Au gré des étapes, sur le sentier de terre noire qui monte sous les sapins, entre les moraines et les versants survolés par les aigles, Matkerim, l’interprète, initie Ella aux traditions kirghizes, à la manière de boire le koumis, à la façon de manger le mouton offert à la halte. Celui-ci est entièrement dévoré, en commençant par la queue, coupée en tranches pour des sandwichs, puis les yeux et jusqu’aux tendons, les os sucés, la carcasse dépecée, les nerfs mastiqués. Et tant pis s’il gèle la nuit, si les puces vous dévorent la chair – Ella s’évertue à les exterminer en les broyant sous ses dents. « Pendant ces nuits sous la tente, je me rends enfin compte que les singes sont mes frères, malgré tous les sacrifices que mes parents se sont imposés pour parfaire mon éducation. » Elle mange plus que de coutume, technique du chameau pour se préserver de l’imprévu et des longues traites sans escale. « Obéissant inconsciemment à cette règle, chaque jour je me goinfre ; j’engraisse à vue d’œil et suis la terreur de Mila, préposée aux vivres. Ses regards ou sa voix répètent chaque jour : “C’est effrayant, Ella mange plus que les hommes !” »

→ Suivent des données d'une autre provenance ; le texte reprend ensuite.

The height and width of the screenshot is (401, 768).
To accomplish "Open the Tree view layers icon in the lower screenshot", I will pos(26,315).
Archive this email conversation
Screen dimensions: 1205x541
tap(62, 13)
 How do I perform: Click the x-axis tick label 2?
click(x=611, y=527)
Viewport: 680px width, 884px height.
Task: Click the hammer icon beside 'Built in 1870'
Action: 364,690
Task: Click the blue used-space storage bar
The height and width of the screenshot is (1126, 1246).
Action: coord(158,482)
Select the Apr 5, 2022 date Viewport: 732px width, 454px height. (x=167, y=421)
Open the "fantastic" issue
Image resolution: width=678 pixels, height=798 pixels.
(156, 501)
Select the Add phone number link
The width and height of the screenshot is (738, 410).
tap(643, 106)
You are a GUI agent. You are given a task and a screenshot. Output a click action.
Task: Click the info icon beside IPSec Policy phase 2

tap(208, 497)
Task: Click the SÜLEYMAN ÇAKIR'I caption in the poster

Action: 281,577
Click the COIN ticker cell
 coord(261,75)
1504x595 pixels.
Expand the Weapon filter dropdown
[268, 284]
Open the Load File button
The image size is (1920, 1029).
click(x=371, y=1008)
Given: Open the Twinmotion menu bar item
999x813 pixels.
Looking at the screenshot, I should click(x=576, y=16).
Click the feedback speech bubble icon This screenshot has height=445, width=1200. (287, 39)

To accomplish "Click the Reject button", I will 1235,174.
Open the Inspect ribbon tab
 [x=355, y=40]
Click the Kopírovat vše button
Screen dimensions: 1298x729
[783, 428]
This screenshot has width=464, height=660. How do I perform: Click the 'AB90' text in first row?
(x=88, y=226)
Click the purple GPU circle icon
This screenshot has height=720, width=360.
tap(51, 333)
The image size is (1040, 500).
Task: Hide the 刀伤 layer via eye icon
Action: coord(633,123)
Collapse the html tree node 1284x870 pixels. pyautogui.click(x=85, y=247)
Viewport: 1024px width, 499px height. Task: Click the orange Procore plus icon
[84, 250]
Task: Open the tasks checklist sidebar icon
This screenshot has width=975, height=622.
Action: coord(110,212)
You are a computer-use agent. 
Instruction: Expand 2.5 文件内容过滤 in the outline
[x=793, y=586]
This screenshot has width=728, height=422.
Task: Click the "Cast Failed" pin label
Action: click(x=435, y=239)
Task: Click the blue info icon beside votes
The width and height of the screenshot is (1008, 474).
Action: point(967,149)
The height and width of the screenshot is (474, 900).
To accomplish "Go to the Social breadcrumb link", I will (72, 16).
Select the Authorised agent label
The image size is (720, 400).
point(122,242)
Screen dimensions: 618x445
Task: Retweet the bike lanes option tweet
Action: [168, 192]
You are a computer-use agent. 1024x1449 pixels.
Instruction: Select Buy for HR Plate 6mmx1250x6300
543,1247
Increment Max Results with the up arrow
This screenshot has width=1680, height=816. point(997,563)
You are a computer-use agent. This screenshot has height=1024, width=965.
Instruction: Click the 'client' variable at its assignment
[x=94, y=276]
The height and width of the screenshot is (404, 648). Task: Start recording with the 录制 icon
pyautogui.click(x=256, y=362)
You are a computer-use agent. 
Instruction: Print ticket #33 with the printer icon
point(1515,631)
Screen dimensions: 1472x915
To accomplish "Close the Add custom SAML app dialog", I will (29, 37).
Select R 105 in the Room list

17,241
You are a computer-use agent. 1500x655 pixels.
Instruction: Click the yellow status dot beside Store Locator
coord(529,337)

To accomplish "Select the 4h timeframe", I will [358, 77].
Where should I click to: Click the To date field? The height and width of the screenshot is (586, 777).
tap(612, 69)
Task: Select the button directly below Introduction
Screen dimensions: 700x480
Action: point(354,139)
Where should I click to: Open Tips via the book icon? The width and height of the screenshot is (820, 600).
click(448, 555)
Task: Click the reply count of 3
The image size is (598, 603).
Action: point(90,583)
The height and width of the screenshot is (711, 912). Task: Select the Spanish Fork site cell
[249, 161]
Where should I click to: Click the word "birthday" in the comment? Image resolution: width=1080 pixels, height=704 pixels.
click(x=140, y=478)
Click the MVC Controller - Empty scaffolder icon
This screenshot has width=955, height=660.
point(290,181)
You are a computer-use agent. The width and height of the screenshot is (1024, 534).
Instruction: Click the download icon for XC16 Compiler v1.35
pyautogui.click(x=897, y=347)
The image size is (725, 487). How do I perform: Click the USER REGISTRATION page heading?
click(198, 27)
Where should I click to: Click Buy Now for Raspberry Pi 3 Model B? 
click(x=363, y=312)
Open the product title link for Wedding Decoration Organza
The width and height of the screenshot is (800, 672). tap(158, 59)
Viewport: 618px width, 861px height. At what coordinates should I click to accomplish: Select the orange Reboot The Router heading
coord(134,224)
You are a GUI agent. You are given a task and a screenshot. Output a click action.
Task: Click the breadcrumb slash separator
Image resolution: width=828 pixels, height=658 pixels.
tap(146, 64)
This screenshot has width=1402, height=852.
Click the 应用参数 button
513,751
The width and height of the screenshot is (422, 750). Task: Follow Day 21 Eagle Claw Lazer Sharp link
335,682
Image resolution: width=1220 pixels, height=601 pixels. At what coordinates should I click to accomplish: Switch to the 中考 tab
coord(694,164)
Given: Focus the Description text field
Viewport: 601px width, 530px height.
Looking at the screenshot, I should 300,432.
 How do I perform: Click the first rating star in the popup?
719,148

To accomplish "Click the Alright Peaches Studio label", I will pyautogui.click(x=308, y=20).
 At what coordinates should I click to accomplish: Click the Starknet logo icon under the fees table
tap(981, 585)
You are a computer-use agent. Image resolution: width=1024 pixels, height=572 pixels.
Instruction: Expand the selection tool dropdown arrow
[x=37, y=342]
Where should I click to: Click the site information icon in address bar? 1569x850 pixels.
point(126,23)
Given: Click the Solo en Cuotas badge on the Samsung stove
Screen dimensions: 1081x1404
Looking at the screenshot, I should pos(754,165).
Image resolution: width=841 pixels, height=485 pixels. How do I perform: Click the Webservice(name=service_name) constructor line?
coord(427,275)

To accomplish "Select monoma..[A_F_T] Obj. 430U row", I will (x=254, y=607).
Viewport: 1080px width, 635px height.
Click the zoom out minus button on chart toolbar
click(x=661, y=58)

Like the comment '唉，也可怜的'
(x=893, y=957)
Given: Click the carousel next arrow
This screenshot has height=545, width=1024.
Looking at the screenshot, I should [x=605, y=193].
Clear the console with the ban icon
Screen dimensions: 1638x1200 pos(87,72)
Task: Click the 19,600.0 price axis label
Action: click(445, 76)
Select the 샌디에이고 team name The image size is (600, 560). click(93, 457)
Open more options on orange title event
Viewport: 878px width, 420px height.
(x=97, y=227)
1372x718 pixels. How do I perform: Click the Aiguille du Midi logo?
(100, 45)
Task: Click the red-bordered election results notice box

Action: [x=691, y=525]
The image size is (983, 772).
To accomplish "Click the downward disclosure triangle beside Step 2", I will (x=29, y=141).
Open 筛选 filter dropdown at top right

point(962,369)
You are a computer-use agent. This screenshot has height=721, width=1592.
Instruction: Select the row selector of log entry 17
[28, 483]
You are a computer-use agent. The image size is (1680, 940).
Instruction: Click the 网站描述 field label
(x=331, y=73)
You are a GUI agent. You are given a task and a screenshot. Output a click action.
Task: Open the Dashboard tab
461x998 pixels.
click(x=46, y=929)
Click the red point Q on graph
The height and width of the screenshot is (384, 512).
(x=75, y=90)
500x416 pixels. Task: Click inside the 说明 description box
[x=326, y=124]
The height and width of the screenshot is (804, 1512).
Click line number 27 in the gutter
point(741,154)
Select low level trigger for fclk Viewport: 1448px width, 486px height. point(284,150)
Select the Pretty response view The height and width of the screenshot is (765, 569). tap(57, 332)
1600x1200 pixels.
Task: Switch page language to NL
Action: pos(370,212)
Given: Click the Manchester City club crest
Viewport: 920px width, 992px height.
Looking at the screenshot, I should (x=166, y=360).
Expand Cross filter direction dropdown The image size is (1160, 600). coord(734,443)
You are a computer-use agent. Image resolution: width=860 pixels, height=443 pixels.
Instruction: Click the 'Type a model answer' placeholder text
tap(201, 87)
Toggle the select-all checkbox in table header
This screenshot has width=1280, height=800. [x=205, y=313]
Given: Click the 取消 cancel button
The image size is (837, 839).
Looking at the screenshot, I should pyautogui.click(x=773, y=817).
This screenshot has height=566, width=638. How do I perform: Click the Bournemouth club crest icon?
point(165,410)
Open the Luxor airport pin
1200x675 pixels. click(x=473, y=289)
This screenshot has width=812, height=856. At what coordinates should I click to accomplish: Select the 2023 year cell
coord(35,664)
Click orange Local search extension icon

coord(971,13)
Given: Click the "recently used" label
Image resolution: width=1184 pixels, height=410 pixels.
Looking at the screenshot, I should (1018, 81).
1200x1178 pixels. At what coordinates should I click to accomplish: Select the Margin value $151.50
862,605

Kini, qui renoue avec l’univers de la haute montagne, en oublie une subite fièvre avec près de quarante, sans doute la typhoïde, qui lui vaut de rater l’ascension du sommet voisin de la passe de Djougoutchak et de séjourner dans l’unique bâtiment de ces hauteurs, l’observatoire du T’ien-chan. Il est bâti sur le glacier et accueille de temps à autre les voyageurs, tels ces caravaniers chinois qui craignent la radio, surnommée « le démon de la montagne », et évitent de toucher la porte, de crainte que la maison ne soit ensorcelée. Là vivent en permanence huit Russes soumis à une température moyenne de six degrés, engoncés dans de longs manteaux et des bottes de feutre. L’un d’eux, un étudiant, raconte qu’un ours s’est récemment amusé à jeter des pierres sur les cavaliers qui empruntaient le glacier.

En pleine nuit, une tempête réveille Ella, qui rêvait de ports et de voiliers, et Maria Federovna, la servante russe.